To accomplish these goals, an aggressive campaign of aerial image acquisition spanning two coastal LThR sites (VCR and North Inlet) is underway.

Oil Spill Support System

A second NPS-sponsored project, the Oil Spill Decision Support System, involves collaboration between the NPS and the Environmental Sciences and Systems Engineering departments at the University. Students participating in the Capstone program are creating the system which uses GIS elements in support of a decision response system. In addition to GIS-derived data the system incorporates information on historical spills, cleanup techniques, bioremediation techniques, resource availability and socioeconomic impacts. A test is planned near the North Gulf Coast islands in August 1991.

These activities dovetail with the research on transitions and steady-states at the VCR site. Current remote-sensing and GIS projects include the development of long-term chronosequences of shorelines, marsh boundaries and vegetation zones, the characterization of current landscape patterns and the formulation of spatially explicit sediment transport and vegetation models.

The high-resolution aerial photography database provided by NPS has proved extremely useful in establishing up-to- date vegetation maps of the LTER site.
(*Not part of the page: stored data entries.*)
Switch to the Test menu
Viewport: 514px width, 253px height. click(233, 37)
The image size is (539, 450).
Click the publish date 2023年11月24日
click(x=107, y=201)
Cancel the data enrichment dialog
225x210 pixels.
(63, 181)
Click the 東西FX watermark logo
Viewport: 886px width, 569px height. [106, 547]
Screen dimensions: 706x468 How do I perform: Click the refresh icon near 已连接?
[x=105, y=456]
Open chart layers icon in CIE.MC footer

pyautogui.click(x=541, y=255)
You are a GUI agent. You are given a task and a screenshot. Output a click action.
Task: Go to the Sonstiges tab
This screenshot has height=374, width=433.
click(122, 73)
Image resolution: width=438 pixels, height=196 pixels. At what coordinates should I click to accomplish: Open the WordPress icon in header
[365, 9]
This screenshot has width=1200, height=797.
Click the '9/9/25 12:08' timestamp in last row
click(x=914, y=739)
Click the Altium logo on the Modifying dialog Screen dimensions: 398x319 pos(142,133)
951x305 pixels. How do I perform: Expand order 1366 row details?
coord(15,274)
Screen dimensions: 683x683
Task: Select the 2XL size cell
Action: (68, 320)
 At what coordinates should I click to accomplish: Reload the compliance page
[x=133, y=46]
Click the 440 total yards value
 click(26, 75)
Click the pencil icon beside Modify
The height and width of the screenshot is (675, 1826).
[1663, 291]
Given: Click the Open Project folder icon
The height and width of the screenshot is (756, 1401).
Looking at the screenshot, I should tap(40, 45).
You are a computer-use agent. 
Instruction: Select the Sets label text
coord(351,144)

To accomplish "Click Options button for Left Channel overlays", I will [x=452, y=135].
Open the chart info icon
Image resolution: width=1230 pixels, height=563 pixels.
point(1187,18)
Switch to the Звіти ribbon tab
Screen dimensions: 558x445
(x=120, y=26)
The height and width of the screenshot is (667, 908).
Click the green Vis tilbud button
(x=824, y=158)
Despite the high altitude at which the aircraft flies, photographs clearly show footpaths used by LTER researchers and thus provide an excellent baseline for establishing vegetation cover changes in conjunction with past and future images. LTER modeling activities are facilitated by access to the remotely-sensed data and to the other GIS data layers being compiled by NPS projects.

The NPS projects benefit from the detailed VCR field site biological and ground-truth information, which aids in the development of detailed classification criteria for islands within the National Park system.

RS and GIS Laboratory

Remote-sensing and GIS research activities of the NPS and VCR are conducted in the Remote-Sensing and GIS Laboratory of the Department of Environmental Sciences. The laboratory consists of a network of five Sun workstations and a 386-PC which support a variety of GIS and remote sensing software packages.

Funds to establish the laboratory were provided by the University, the National Park Service and the National Science Foundation.